Anyways, pics and opinions thanks guys.

Den


----------



## The Devil (Nov 22, 2007)

Black and gold's are as the name implies, black and gold. Keep in mind that some lines take up to say 18 months to show full colour.

The attached pic is a B&G.....................


----------



## Jonno from ERD (Nov 22, 2007)

Hey mate, I've always thought the exact same thing. People trying to offload animals as "Black and Golds" when they are really black and brown or black and tan. It doesn't matter for people in the know, but new keepers might get sucked into paying way too much for a mediocre snake.


----------



## slacker (Nov 22, 2007)

I think the term now is used fairly loosely and from what I've seen is basically synonymous with "doesn't look like a coastal halfbreed" and "isn't beige."

Personally, I'll call them whatever their true colours (or will be) are and charge according to aesthetics, be they a true "black and gold" or a nice black and yellow, or something else entirely.


----------



## mysnakesau (Nov 22, 2007)

Have a look at the jungles on Southern Cross Reptiles' site. Thats what you call Black & Gold, or do a search of pics here.


----------



## Jungle_Freak (Nov 22, 2007)

Entries on where items appear
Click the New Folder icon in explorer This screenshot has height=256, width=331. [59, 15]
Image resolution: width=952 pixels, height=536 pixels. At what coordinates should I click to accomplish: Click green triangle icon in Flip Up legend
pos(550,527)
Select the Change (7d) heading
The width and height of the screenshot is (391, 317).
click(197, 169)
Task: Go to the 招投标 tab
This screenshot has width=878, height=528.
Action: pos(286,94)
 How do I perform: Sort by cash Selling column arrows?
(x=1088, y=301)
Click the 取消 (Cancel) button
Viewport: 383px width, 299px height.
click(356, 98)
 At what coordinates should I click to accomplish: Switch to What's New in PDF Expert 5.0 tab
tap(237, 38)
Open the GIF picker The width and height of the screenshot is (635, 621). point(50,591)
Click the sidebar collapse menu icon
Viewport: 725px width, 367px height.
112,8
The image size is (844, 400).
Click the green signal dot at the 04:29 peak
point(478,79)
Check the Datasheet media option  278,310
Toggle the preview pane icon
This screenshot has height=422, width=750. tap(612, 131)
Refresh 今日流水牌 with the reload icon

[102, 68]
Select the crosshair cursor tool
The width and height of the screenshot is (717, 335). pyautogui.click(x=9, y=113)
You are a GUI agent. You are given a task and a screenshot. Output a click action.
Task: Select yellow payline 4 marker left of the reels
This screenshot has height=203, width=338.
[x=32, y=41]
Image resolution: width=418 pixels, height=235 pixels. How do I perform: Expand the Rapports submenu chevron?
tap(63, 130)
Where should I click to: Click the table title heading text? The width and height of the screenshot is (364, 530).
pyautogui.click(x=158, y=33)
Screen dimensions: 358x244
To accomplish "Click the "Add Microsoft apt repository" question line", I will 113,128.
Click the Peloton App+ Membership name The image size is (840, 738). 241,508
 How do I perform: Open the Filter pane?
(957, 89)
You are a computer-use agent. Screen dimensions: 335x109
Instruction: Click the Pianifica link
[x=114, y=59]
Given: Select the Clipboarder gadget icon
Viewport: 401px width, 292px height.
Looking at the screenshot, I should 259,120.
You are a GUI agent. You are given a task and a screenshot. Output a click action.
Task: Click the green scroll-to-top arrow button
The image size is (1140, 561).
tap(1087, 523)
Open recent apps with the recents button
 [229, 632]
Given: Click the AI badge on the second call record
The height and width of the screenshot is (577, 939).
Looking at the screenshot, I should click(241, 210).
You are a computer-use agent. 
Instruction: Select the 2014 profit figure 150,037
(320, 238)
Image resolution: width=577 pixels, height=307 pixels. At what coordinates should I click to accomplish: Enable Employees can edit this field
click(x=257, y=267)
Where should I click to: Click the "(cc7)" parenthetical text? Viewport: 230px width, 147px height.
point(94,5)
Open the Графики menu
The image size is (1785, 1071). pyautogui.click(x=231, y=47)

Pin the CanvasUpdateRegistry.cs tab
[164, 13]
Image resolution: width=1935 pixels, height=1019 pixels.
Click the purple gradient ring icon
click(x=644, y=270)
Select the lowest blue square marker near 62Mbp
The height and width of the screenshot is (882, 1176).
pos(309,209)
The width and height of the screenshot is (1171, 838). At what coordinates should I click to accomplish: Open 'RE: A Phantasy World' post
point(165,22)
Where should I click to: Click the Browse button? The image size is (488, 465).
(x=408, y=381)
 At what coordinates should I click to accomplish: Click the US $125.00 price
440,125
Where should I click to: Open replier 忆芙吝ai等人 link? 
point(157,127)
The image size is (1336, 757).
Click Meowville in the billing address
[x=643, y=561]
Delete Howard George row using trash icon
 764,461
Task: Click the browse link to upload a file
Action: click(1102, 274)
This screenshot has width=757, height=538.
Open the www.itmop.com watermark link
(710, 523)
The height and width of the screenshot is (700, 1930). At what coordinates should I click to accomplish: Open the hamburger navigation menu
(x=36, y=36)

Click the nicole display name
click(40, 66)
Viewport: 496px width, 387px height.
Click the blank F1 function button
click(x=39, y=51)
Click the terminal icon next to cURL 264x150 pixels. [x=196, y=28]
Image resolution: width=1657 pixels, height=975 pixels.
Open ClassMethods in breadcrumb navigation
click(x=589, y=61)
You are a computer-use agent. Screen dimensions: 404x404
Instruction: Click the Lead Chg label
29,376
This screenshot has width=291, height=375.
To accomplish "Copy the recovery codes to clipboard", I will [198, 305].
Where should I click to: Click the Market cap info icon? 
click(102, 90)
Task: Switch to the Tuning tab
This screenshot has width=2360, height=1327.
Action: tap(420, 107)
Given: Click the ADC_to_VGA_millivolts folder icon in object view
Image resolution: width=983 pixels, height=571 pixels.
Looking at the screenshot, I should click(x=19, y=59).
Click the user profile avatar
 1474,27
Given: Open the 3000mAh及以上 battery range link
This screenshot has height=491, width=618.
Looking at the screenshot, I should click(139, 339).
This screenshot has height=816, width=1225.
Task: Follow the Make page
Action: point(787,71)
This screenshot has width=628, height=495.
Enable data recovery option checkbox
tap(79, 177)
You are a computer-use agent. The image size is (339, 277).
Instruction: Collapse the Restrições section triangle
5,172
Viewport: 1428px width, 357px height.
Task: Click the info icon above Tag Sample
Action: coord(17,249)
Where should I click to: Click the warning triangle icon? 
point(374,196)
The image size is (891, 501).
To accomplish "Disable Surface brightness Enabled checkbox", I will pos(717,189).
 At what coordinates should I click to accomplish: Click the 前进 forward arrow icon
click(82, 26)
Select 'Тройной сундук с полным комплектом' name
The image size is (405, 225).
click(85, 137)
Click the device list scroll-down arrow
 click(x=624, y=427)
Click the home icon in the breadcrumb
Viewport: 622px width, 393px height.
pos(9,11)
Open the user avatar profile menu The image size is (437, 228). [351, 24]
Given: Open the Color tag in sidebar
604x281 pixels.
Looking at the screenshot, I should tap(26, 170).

■ **Written problem 1**
In the thread, shorten the paragraph beginning "Hey mate, I've always thought" into a brief list that keeps its main facts.
■ **Written problem 2**
Answer these questions from the thread.
(a) According to The Devil, how long can some lines take to show full colour?
(b) What colors does Jonno from ERD say some animals sold as "Black and Golds" really are?
(c) Whose site does mysnakesau suggest checking for jungles?

■ **Expected output 1**
- People try to sell animals as "Black and Golds" when they are really black and brown or black and tan.
- This doesn't matter to people in the know.
- New keepers may end up paying far too much for a mediocre snake.

■ **Expected output 2**
(a) Up to about 18 months.
(b) Black and brown, or black and tan.
(c) Southern Cross Reptiles'.